How do you say out loud that you don’t feel the way you thought you would?
I remember when I became a mom for the first time—I was excited and supported. My husband was a stay-at-home dad, and together we found our rhythm in the chaos.
But when I became a mom for the second time, things were very different.
After the first couple of months, the help slowly disappeared. It was just me and the children. There was no one else. The days felt longer, the nights even longer. I struggled more than I had expected to—eating cereal for dinner became my reality.
I couldn’t juggle it all. I let my career go, and with it went the financial independence I once had. There was no time alone, no friends, no colleagues, no date nights, no pauses to catch my breath. It was a constant giving of myself in every direction.
I pushed through, holding on, looking at their faces and telling myself I had to keep going.
And I did.
But if I’m being honest, I wouldn’t advise that path.
Pushing through in silence is not strength—it is survival.
Somewhere along the way, we created this idea that a “good mother” is always grateful, always glowing, always holding it together. So many mothers carry their struggles quietly. They smile when they are expected to smile. They say “I’m fine” because it feels easier than explaining the storm inside.

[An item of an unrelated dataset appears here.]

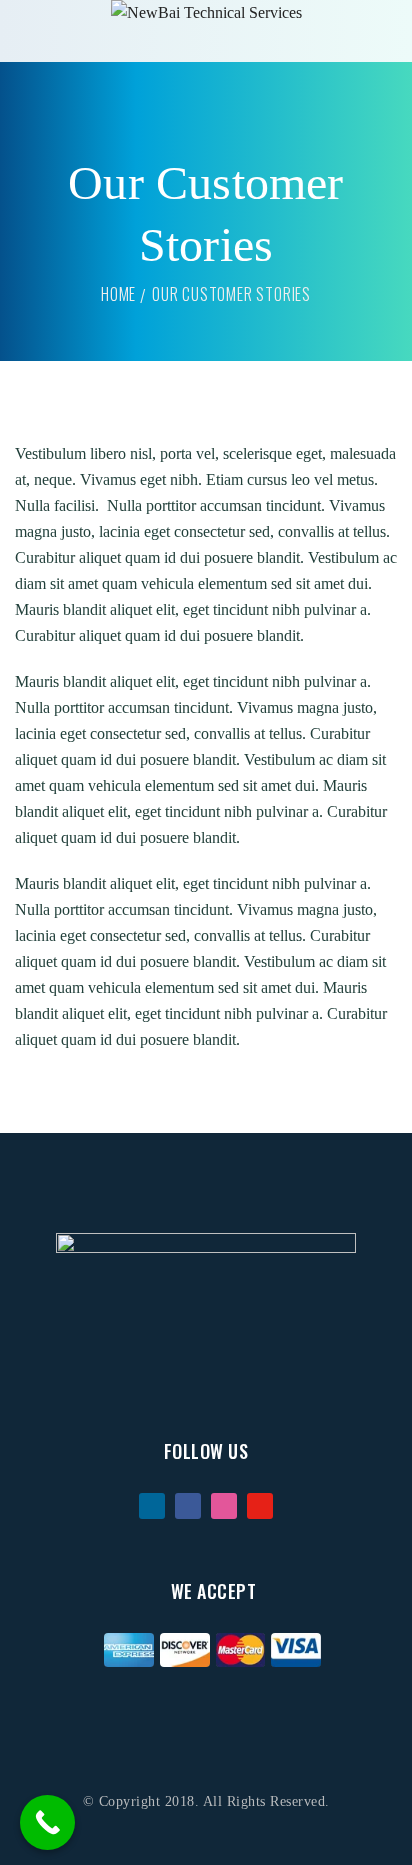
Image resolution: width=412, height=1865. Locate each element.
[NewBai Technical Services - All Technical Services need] (206, 13)
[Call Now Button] (47, 1822)
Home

But real motherhood is not one emotion.
It is love and exhaustion.
Joy and doubt.
Connection and, at times, loneliness.
And strength? Strength is not pretending everything is okay.
Strength is acknowledging when it’s not.
It’s asking for help. It’s opening up to a friend, a partner, a doctor. It’s allowing yourself to say, “This is hard,” without attaching guilt to it.
Because it is hard.
And you are not alone.
If there is one thing I would say to any new mother, it is this: please ask for help. Don’t wait until you are overwhelmed. Don’t convince yourself you have to do it all on your own.
So yes, soak it all in—but not just the picture-perfect moments. Soak in the truth of it all: the beauty and the struggle, the laughter and the tears, the parts that fill your heart and the parts that stretch it in ways you never imagined.
Because sometimes, soaking it all in also means allowing yourself to feel what no one prepared you for—and knowing that it doesn’t make you any less of a mother.
It makes you human.
If you’ve ever felt this way, you’re not alone. 🤍
I’d love to hear from you—did any part of this resonate?
And if you are reading this, please check on the mothers around you who may be quietly overwhelmed as I write this.